[Stored data entries]
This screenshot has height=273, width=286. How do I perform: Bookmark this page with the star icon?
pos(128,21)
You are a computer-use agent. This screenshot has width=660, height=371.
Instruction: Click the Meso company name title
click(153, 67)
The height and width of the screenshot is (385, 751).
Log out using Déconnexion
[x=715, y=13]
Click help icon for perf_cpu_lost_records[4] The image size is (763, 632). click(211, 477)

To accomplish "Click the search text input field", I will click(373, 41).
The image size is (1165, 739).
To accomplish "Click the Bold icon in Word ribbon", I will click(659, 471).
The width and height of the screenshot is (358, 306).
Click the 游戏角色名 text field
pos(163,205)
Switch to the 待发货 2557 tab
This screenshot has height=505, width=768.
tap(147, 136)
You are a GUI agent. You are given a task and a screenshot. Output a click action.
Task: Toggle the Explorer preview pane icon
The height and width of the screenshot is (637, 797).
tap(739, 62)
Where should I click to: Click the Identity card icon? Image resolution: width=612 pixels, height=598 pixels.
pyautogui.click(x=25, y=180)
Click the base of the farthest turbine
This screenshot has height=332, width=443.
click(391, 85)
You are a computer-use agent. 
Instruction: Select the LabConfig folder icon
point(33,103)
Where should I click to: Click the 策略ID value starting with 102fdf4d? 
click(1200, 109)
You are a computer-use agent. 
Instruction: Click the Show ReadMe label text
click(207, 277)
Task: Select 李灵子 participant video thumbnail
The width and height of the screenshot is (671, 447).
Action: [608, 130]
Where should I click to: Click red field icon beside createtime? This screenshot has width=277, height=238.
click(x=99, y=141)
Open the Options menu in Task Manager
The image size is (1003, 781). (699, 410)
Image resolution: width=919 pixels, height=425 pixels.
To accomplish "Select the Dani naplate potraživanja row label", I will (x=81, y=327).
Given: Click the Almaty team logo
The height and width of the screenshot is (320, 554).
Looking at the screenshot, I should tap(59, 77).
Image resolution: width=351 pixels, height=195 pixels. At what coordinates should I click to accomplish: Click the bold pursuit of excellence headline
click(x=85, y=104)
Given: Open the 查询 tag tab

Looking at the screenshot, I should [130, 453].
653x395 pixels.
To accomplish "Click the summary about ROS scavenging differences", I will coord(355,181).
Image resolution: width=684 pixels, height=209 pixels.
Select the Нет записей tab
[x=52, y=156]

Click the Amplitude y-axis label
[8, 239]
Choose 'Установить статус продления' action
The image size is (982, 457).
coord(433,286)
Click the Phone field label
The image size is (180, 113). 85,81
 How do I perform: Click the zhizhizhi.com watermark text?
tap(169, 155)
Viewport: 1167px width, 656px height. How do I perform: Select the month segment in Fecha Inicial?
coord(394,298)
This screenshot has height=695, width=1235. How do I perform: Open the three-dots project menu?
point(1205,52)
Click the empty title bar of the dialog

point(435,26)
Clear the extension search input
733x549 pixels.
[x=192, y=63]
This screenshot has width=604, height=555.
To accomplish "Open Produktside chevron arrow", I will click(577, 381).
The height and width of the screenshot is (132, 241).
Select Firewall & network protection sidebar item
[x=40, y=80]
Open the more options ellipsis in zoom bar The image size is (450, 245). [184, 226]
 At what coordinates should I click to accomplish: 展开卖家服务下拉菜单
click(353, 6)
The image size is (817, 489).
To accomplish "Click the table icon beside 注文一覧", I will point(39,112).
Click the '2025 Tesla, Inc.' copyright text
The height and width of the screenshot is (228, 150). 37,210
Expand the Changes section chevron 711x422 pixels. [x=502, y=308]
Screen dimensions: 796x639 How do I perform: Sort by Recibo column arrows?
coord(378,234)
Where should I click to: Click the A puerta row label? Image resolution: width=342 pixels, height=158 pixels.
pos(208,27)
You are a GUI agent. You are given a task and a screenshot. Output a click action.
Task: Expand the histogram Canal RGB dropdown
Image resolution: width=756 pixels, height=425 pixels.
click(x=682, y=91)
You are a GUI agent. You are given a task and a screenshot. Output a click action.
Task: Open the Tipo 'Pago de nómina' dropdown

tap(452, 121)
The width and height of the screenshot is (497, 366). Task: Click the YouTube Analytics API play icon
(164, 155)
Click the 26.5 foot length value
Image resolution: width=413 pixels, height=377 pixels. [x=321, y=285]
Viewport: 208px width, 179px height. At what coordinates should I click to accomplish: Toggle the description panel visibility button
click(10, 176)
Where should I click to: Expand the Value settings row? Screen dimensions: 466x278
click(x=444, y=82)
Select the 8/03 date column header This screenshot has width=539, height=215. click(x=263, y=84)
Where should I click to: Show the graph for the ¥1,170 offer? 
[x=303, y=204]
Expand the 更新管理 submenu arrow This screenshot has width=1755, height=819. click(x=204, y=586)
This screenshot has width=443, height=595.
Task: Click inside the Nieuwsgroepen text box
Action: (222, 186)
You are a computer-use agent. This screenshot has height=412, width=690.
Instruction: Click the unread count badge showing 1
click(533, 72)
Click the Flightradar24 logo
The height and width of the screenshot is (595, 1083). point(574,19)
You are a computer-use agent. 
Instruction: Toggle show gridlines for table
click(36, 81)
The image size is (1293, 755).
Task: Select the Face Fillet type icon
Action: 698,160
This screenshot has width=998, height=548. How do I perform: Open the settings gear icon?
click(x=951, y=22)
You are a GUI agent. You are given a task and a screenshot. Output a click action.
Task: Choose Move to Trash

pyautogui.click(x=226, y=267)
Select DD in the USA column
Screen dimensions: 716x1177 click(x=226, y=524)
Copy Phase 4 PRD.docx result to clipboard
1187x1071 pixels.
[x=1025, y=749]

> **Work to be completed**
Only the number is wanted: count the lines of the records that hold the word "chevron".

> **Answer box**
2